Sejarah Dan Keutamaan Puasa Asyura’ – Khutbah Jum’at

KHUTBAH PERTAMA

إِنَّ الْـحَمْدَ الِلَّهِ، نَحْمَدُهُ، وَنَسْتَعِينُهُ، وَنَسْتَغْفِرُهُ، وَنَعُوذُ بِاٱللَّهِ مِنْ شُرُورِ أَنْفُسِنَا، وَمِنْ سَيِّئَاتِ أَعْمَالِنَا. مَنْ يَهْدِهِ ٱاللَّهُ فَلَا مُضِلَّ لَهُ، وَمَنْ يُضْلِلْ فَلَا هَادِيَ لَهُ. أَشْهَدُ أَنْ لَا إِلٰهَ إِلَّا ٱاللَّهُ، وَأَشْهَدُ أَنَّ مُحَمَّدًا عَبْدُهُ وَرَسُولُهُ. يَا أَيُّهَا ٱالَّذِينَ آمَنُوا ٱتَّقُوا ٱللَّهَ حَقَّ تُقَاتِهِ، وَلَا تَمُوتُنَّ إِلَّا وَأَنْتُمْ مُسْلِمُونَ

أَمَّا بَعْدُ؛ فَإِنَّ أَصْدَقَ اٱلـحَدِيثِ كِتَابُ ٱللَّهِ، وَخَيْرَ ٱالهَدْيِ هَدْيُ مُحَمَّدٍ صَلَّى ٱللَّهُ عَلَيْهِ وَسَلَّمَ، وَشَرَّ الأُمُورِ مُحْدَثَاتُهَا، وَكُلَّ مُحْدَثَةٍ بِدْعَةٌ، وَكُلَّ بِدْعَةٍ ضَلَالَةٌ، وَكُلَّ ضَلَالَةٍ فِي ٱالنَّارِ

Jama’ah kaum muslimin, sidang jum’at rahimakumullah….

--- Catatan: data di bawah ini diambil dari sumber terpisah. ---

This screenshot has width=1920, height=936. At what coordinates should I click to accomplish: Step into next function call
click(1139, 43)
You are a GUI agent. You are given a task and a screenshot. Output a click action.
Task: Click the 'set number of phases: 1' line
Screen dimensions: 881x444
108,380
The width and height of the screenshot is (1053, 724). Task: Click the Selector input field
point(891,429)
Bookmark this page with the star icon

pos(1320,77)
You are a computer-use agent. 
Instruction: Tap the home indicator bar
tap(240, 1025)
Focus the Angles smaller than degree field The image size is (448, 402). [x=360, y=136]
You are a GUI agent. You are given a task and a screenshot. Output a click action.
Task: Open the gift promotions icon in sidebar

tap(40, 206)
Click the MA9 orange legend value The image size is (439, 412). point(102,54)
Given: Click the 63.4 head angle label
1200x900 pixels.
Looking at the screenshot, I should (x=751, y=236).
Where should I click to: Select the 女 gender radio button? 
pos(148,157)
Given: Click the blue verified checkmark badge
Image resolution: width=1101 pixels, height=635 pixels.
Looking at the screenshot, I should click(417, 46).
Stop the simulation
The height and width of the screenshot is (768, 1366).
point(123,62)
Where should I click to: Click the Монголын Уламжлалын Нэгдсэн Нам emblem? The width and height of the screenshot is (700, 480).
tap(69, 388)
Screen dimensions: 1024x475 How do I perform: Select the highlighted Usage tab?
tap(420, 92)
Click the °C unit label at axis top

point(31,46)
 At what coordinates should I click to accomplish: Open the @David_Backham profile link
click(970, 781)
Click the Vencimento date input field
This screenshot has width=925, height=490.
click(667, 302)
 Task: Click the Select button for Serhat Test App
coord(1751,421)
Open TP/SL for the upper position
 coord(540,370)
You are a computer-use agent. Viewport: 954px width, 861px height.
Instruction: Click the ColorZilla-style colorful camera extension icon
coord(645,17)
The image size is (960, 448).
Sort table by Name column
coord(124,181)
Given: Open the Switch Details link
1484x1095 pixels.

Hari Asyura’ adalah hari ke-10 dari bulan Muharram. Hari ini memiliki keutamaan bagi semua pemeluk agama langit. Tidak hanya Islam akan tetapi Yahudi, Nasrani dan bahkan bangsa arab Jahiliyah. Kenapa? Karena di hari inilah Allah menyelamatkan Nabi Musa dan kaumya dari kejaran dan penindasan, serta menenggelamkan manusia paling zalim yang pernah mengaku sebagai Tuhan yaitu Fir’aun dan bala tentaranya. Di hari inilah terjadi salah satu Mu’jizat besar Nabi Musa yaitu terbelahnya lautan sehingga bisa diseberangi oleh orang-orang yang beriman. Peristiwa ini Allah abadikan dalam Al-Qur’an pada Surat Asy-Syu’ara 52-68. Allah berfirman:

 وَأَنجَيْنَا مُوسَىٰ وَمَن مَّعَهُ أَجْمَعِينَ ثُمَّ أَغْرَقْنَا الْآخَرِينَ  إِنَّ فِي ذَٰلِكَ لَآيَةً  وَمَا كَانَ أَكْثَرُهُم مُّؤْمِنِينَ

Dan Kami selamatkan Musa dan orang-orang yang besertanya semuanya. Dan Kami tenggelamkan golongan yang lain itu. Sesungguhnya pada yang demikian itu benar-benar merupakan suatu tanda yang besar (mukjizat) dan tetapi adalah kebanyakan mereka tidak beriman. (QS. Asy-Syu’ara’ : 65-67)

Peristiwa ini adalah sebuah nikmat yang sangat besar yang kemudian disyukuri oleh Nabi Musa dan orang-orang setelahnya.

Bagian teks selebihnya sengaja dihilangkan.